Floor & Decor opened on January 14, 2017, replacing Shoppers World. Another round of renovations, with a budget of $6 million, began in September 2017. The mall's food courts were redeveloped into the Dining Pavilion North and South at Gurnee Mills. The Rink Side Sports ice rink had been closed since April 15, after a series of "catastrophic" equipment failures, but a plan to reopen the rink under the new management of the Tilt Studio video arcade was announced in October. Dick's Sporting Goods opened at Gurnee Mills in April 2018, taking over the former space of Sports Authority, a plan which was inadvertently revealed early by a Gurnee village trustee.

=== 2018–present ===
On May 31, 2018, it was announced that Sears Grand would be closing as part of a plan to close 72 stores nationwide.
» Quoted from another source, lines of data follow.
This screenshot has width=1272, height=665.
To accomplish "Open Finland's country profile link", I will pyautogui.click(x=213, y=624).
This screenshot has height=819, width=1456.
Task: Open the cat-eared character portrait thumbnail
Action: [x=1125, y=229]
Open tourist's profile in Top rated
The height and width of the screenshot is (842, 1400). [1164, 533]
The store closed on September 2, 2018, and has been divided. The middle portion became Hobby Lobby on January 28, 2022; while the right portion became Round1 Bowling & Arcade, which opened in July 2024. Rink Side Sports/Tilt Studio closed in 2020, and was replaced by Top Shelf Ice Arena, which opened in 2021.
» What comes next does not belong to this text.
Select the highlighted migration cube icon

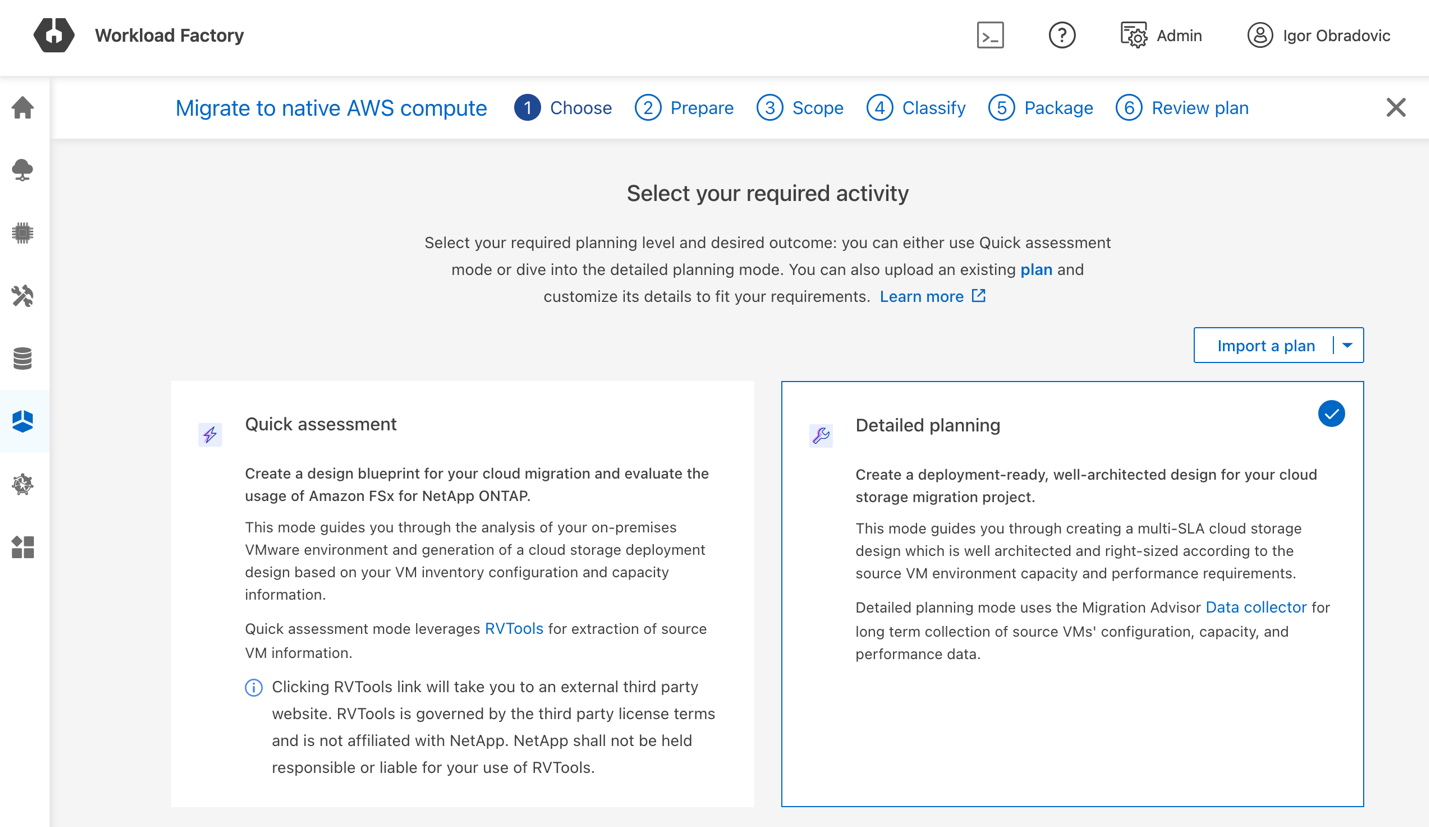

On September 15, 2022, it was announced that Bed Bath & Beyond would be closing as part of a plan to close 150 stores nationwide.

In 2024, Fave Pizza, ramen restaurant RamenYa, and Thai restaurant Thai Esane opened at the mall. This was along with four new retail shops which included lifestyle and fashion brand Charolette Russe, jewelry brand Pandora, Japanese retailer Ebisu and gift jewelry shop The Inspiration Co. On December 10, 2024, The RoomPlace closed as part of their going out of business sale.

In 2025, Forever 21 closed after the chain filed for bankruptcy and closed all stores.

As of 2025, five new stores are expected to open at the mall throughout 2025 and into 2026. Boot Barn, an outlet store called HEYDUDE, Primark, Reclectic, and Rue21. New restaurants also opened throughout the mall.

Near the mall property, Texas Roadhouse opened on February 10, 2025, and Ashley Furniture would open on April 12 of that year, with the latter taking over the former space of Toys "R" Us. In October 2025, Sky Zone announced that it would be opening a large 40,103 sqft location at the mall where The RoomPlace store formerly was. This new location is part of the company’s major expansion of new trampoline parks across the United States. Sky Zone is expected to open in 2026.

On November 23 of that year, Value City filed for Chapter 11 bankruptcy and announced it would be closing 33 stores including the store in Gurnee Mills. The store closed by the end of 2025.

In February 2026, it was announced that IKEA would be opening a 66,000 sqft store in the left portion of the former Sears Grand anchor space. This store is set to become the third IKEA in Illinois but will be smaller in size as IKEA has begun opening different sized format stores attached to indoor shopping malls that can fit the space in addition to their regular sized stores. The opening date for IKEA is fall 2026.